A Brother In Extreme Danger

April 10, 2013
1 Comment

ll his life, my brother has dreamed of being a professional musician. He has the talent for it, but none of the discipline to achieve it. Chronically unemployed and homeless, a life without responsibility is familiar and comfortable to him. A real job and a real place of his own come with the responsibility to pay bills, show up for work when he should, obey his boss, and otherwise fulfill the obligations that inevitably come with independence. Countless times he has been offered a home and job to pay for it, and each time he has sabotaged his own success when the commensurate responsibility required his attention. So, back on the street again, angry and bitter and resentful of the boss who fired him, or the landlord that insisted on being paid rent, or the countless parade of people who finally stopped “helping” him with cash and rides and housing and food when their own money began to run out.

The cycle repeats, over and over again, for nearly 40 years now.
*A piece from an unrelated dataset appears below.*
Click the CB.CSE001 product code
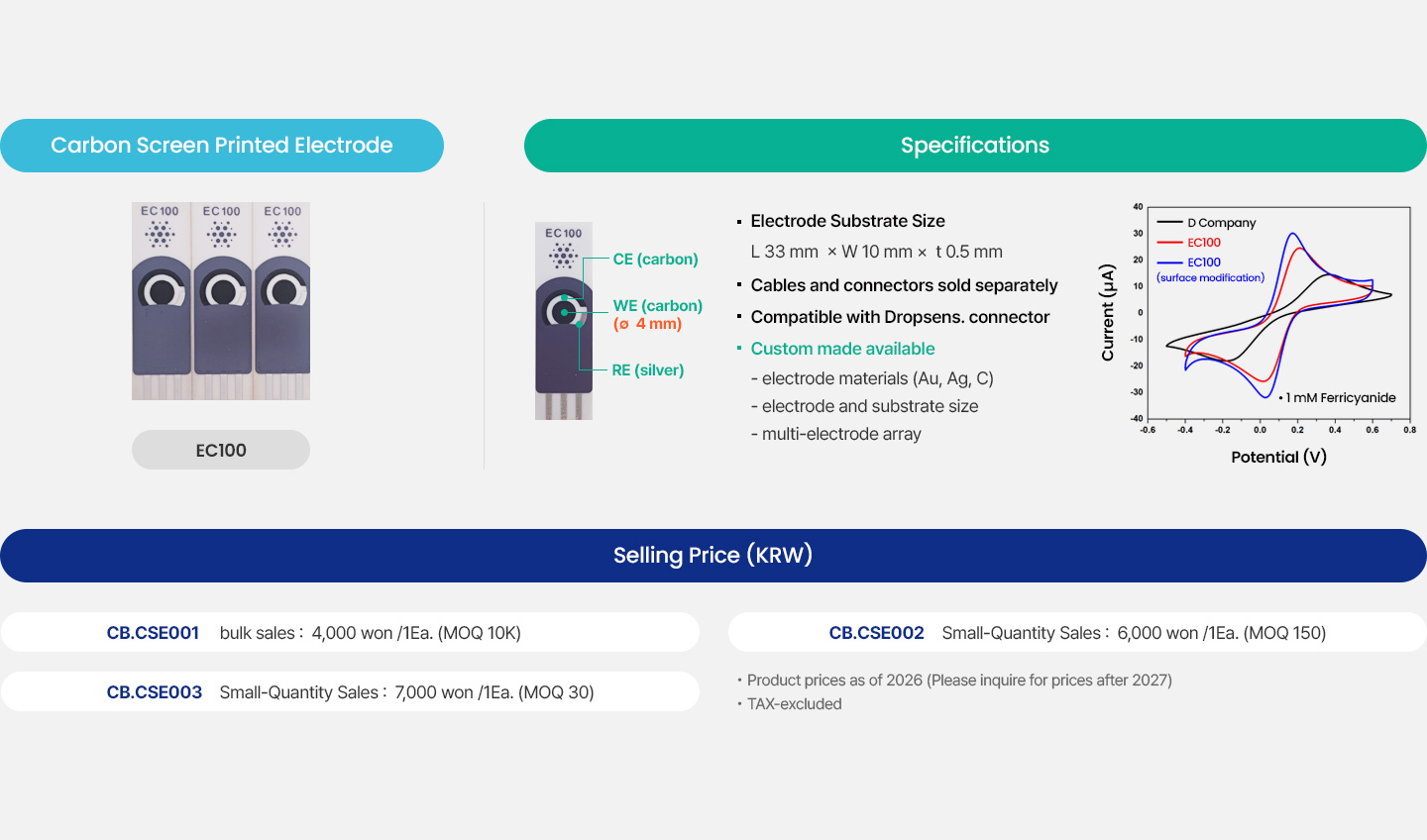Image resolution: width=1427 pixels, height=840 pixels. (x=153, y=633)
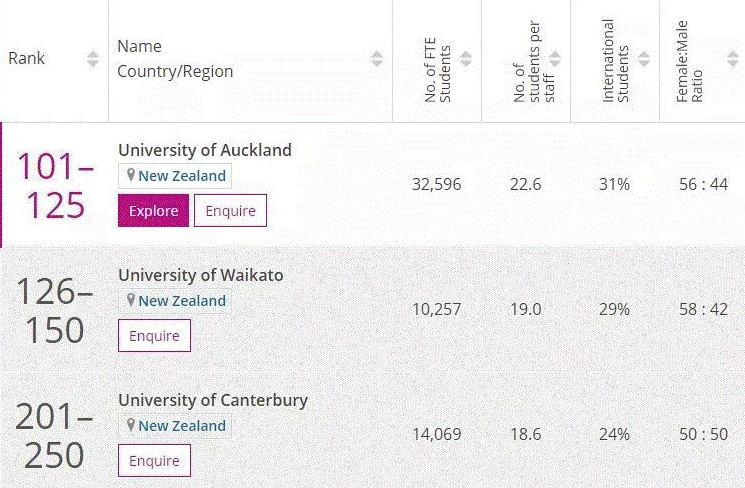This screenshot has width=745, height=488.
Task: Enquire about University of Canterbury
Action: 154,460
But this time the danger to my brother is far greater than just physical or financial. His dream of being “a professional musician” has finally come true. A tiny pseudo-church (arguably illegitimate as a true church) has hired him to be their minister of music.
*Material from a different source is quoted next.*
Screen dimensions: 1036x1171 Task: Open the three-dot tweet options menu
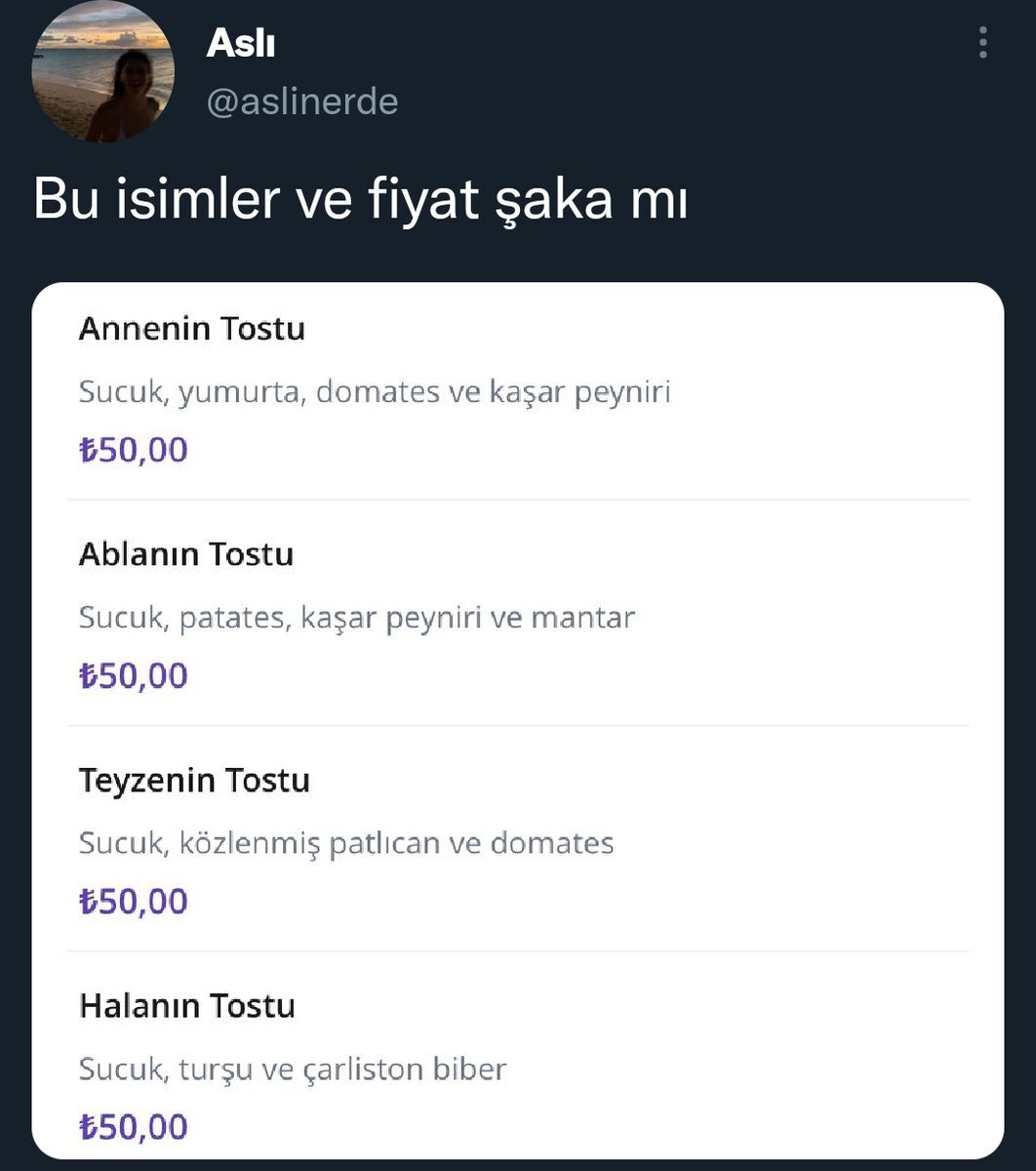pos(982,43)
His heart and mind continue to be consumed by bitterness and resentment of all those who have tried to help him in the past with jobs, financial gifts, housing, job training, transportation, and all the rest. He continues to blame them – especially his own family and churches – for his lifelong chronic homelessness and joblessness and poverty. But now he is in a position of ministry, with his heart still full of venom and resentment towards fellow believers. But this “job” is much more than just a position as a compensated musician. It carries far greater responsibility than just playing the guitar skillfully and delivering a good musical performance. This is not a job as an entertainer, but as a minister!

Even though in my opinion the little “church” that hired him is not a true church, the danger is no less real there because the people who attend services there believe it’s a church and follow their leaders. Being in ministry without the spiritual purity that ministry demands is a frightening prospect. In fact it has been fear of becoming a false minister that drove me to drop out of seminary!

His “professional musician” gig will most certainly be as short-lived as any of his previous jobs. But the responsibility of ministry weighs heavier than any other vocation, demanding much more than just “playing a good song.” And the danger to his soul in the day of judgment is far greater in ministry than it would be if he just played in a local bar. God help him.